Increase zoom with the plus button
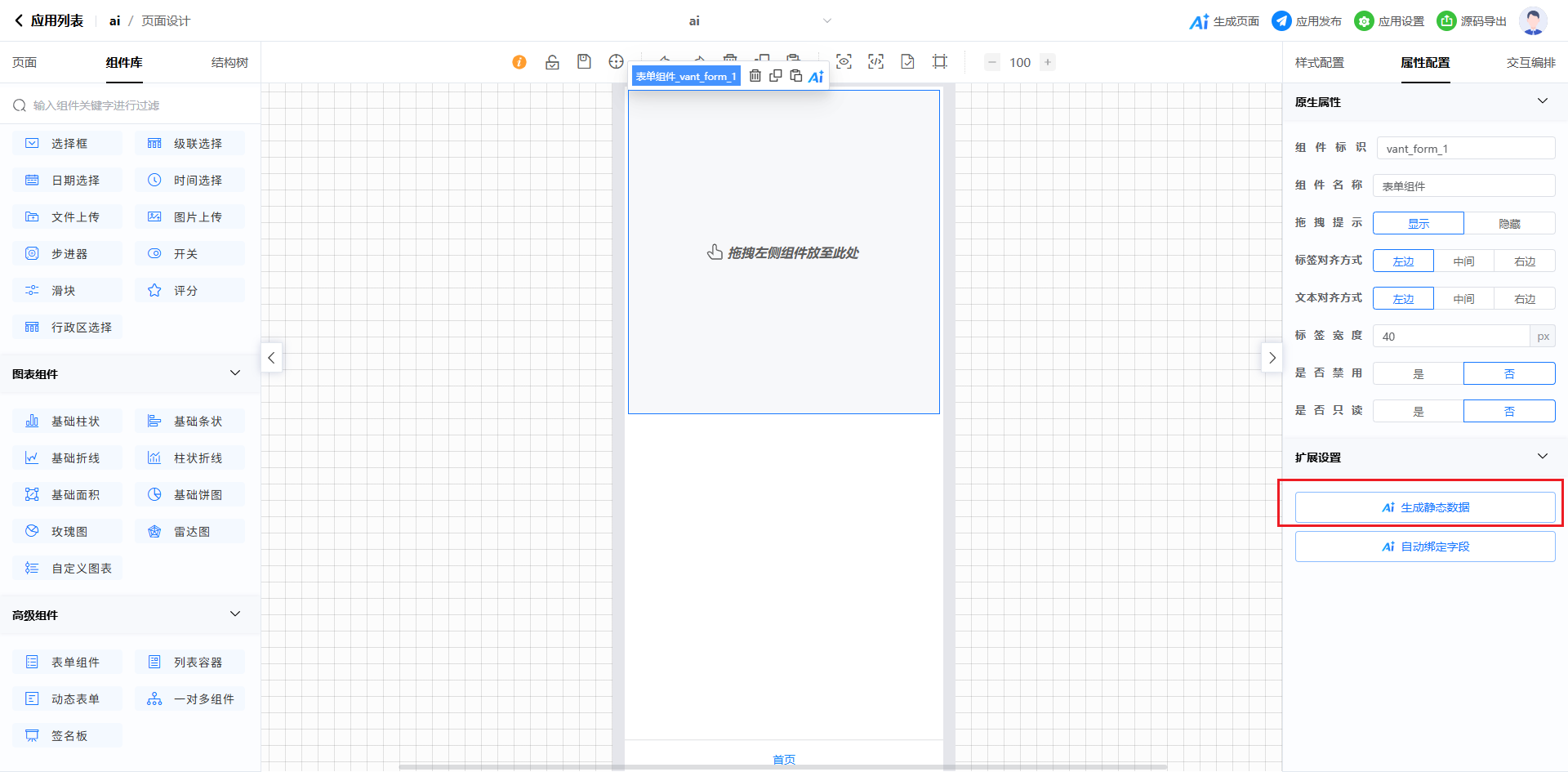This screenshot has height=772, width=1568. [1048, 62]
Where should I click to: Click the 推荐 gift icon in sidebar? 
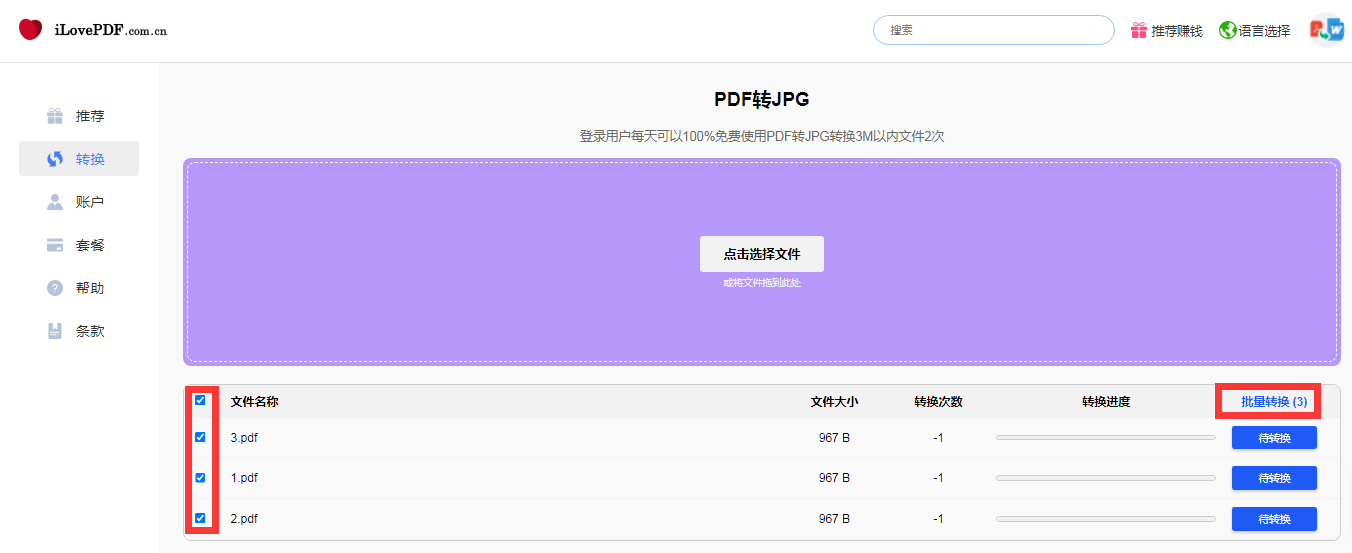pos(55,116)
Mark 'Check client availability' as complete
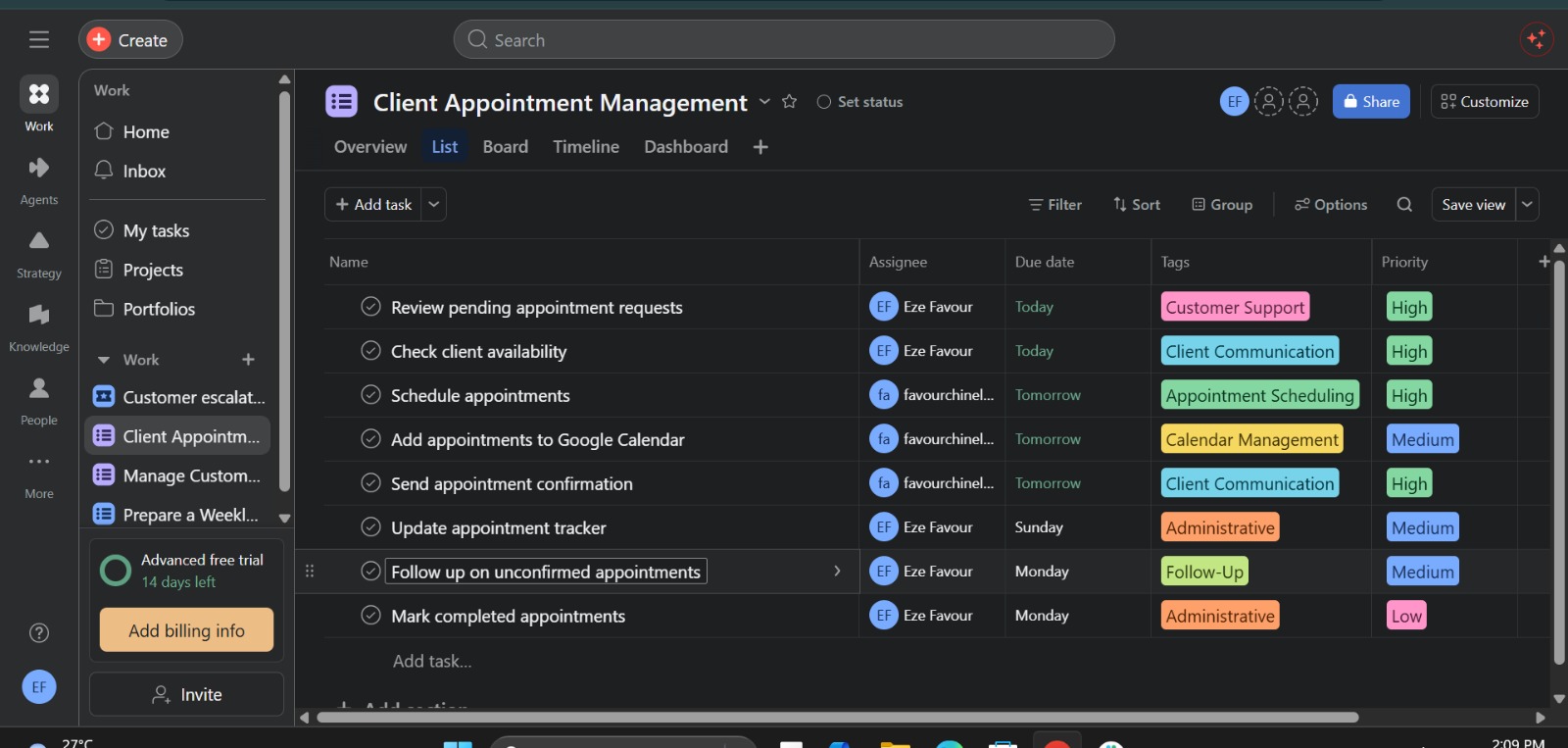 point(370,351)
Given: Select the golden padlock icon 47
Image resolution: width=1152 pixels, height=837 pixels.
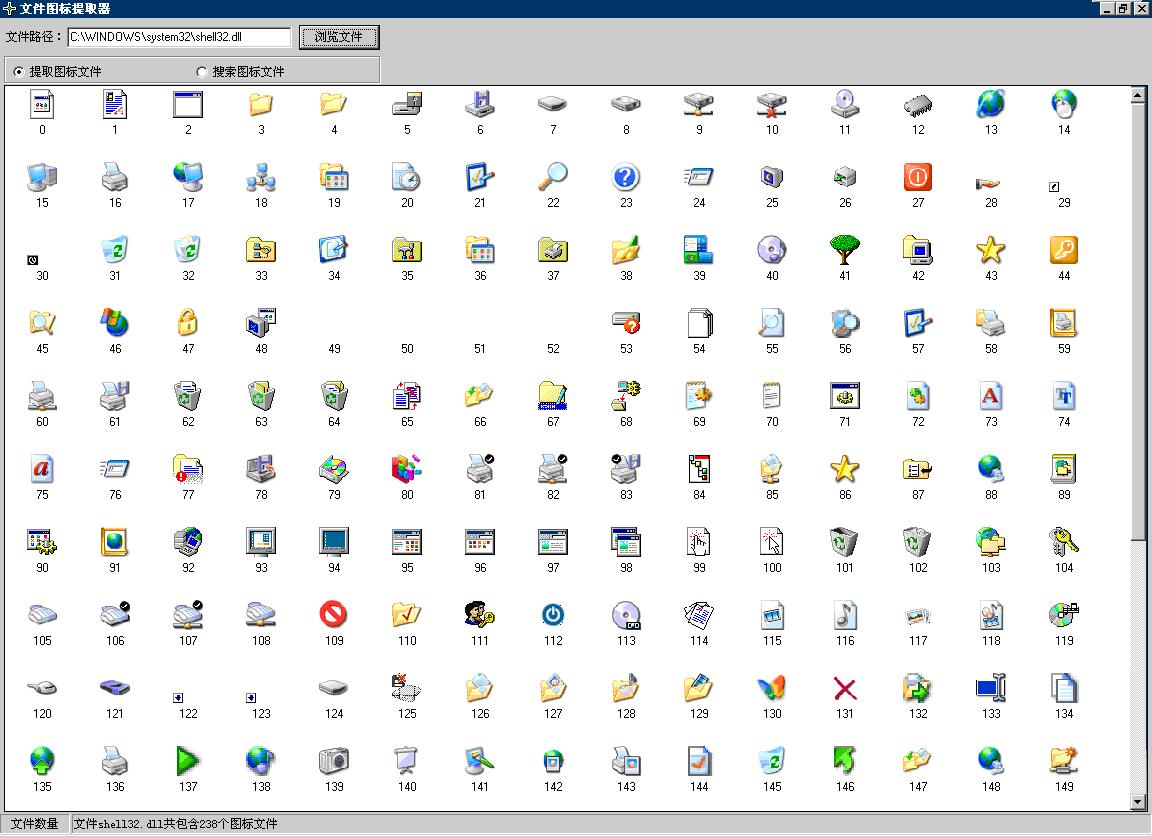Looking at the screenshot, I should click(187, 322).
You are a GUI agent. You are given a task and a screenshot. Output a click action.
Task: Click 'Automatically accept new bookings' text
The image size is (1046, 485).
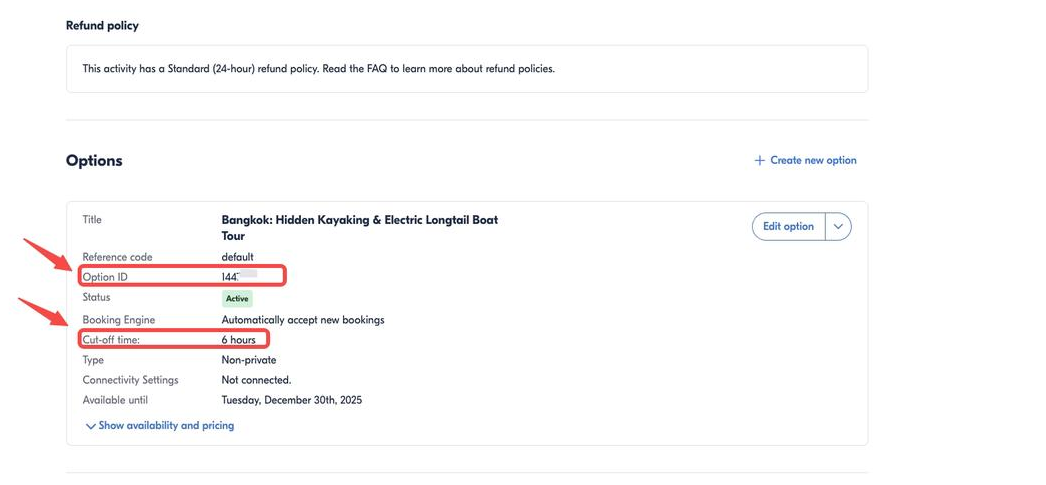(302, 320)
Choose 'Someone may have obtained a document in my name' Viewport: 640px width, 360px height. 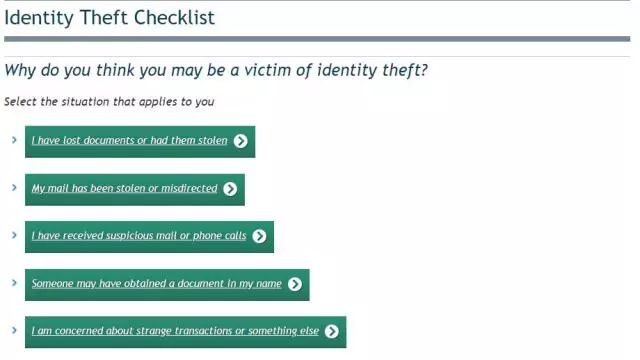(x=157, y=283)
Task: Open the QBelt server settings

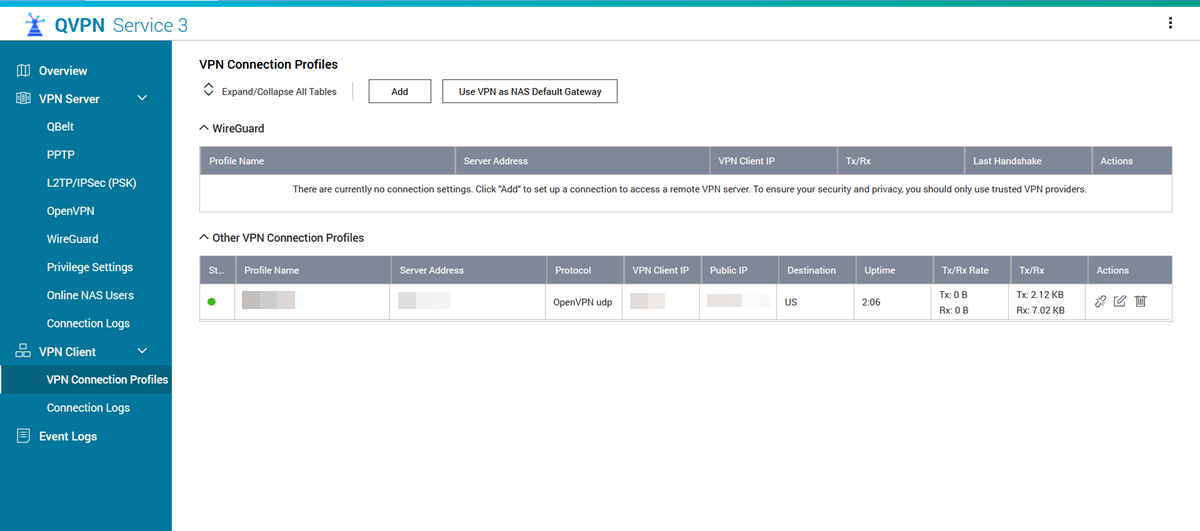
========
■ **What this task involves**
Only the lines above from the one with "Where should I" to the one with "Given: Select the golden padlock icon 47" should be printed, both included and exactly as written; no picture belongs in the copy.

■ **Written answer**
Where should I click to: Click the 推荐 gift icon in sidebar? 
pos(55,116)
Mark 'Check client availability' as complete
 point(370,351)
Given: Select the golden padlock icon 47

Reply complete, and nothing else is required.